Congestio- namentos irritam motoristas
PUBLICAÇÃO
quarta-feira, 15 de abril de 1998
Alexandre Sanches 
Dorico da SilvaFilas
constantes
Passam
por dia
no trecho
entre
Arapongas
e Rolândia
cerca de
15 mil
veículos
que se
afunilam
em apenas
uma pista
em cada
sentido;
motoristas
reclamam que
não foram
feitos
desvios
para
facilitar
a passagemAs obras de construção da praça de pedágio entre Arapongas (37 km a oeste de Londrina) e Rolândia está gerando reclamações dos usuários da BR-369. Há uma semana, a rodovia que tem quatro pistas passou a ter apenas duas, gerando congestionamentos no local. Por dia, passam aproximadamente 15 mil veículos naquele trecho. A maior reclamação é que não foram providenciados desvios para desobstruir o tráfego.
O caminhoneiro José Luiz de Almeida, 41 anos, de Cachoeiro do Itapemirim (ES), engrossa a lista de reclamações. Para ele, falta sinalização e pessoal para alertar os motoristas sobre as obras. Parado desde domingo num posto de combustível a pouco mais de 200 metros da obra, diz ter presenciado acidentes no local.
A empresa responsável pela obra (Viapar) colocou quebra-molas na região. Por causa deles, aconteceram muitos acidentes. Agora retiraram os quebra-molas e os problemas continuam, reclamou. O congestionamento é maior para quem transita de Arapongas para Rolândia, por causa do sinaleiro em frente ao posto Grande Parada Erdei.
Constantemente, funcionários da Viapar - responsável pelo Lote 2 do Anel de Integração - interrompem o tráfego para que os caminhões da empresa possam atravessar a pista. Numa destas interrupções, anteontem à tarde, duas carretas bateram e complicaram ainda mais o trânsito.

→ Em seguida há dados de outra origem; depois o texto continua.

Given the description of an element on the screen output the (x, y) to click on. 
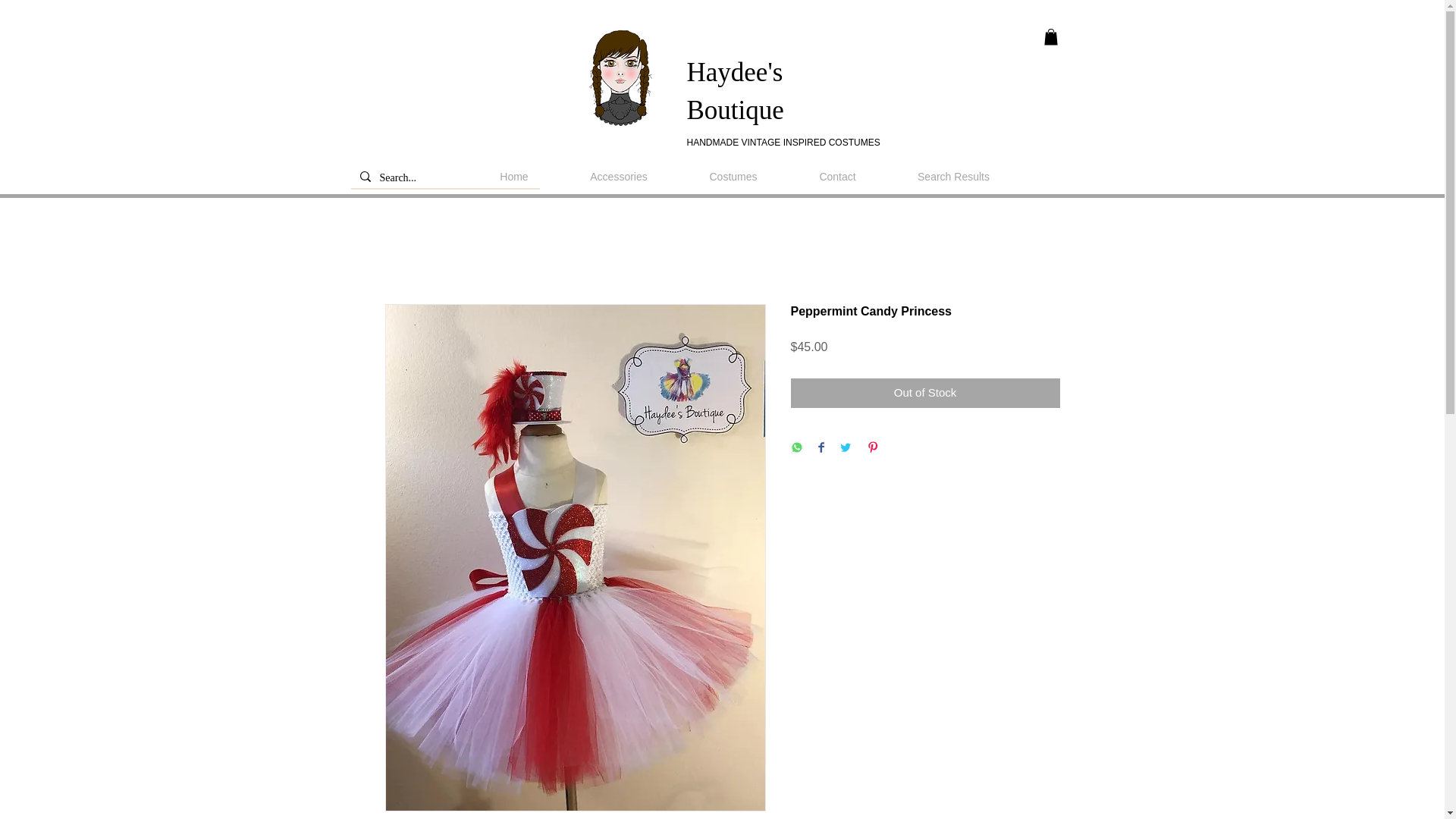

O motorista Carlos Henrique Gonçalves da Silva, 19 anos, de Barretos (SP), culpa um funcionário da Viapar que liberava o tráfego. Eu estava atrás de outra carreta, quando o bandeirinha liberou a passagem dos caminhões e, de repente, mandou que parássemos. A carreta da frente, que estava vazia, conseguiu parar, mas eu, transportando madeira para uma fábrica de Arapongas, não consegui segurar o veículo, reclamou.
O caminhão de Silva ficou com o motor, cabine e eixo danificados. Ele reclamou da falta de sinalização. Policiais rodoviários foram chamados para a controlar a situação. Em alguns momentos, a fila de veículos parados chegou a mais de um quilômetro.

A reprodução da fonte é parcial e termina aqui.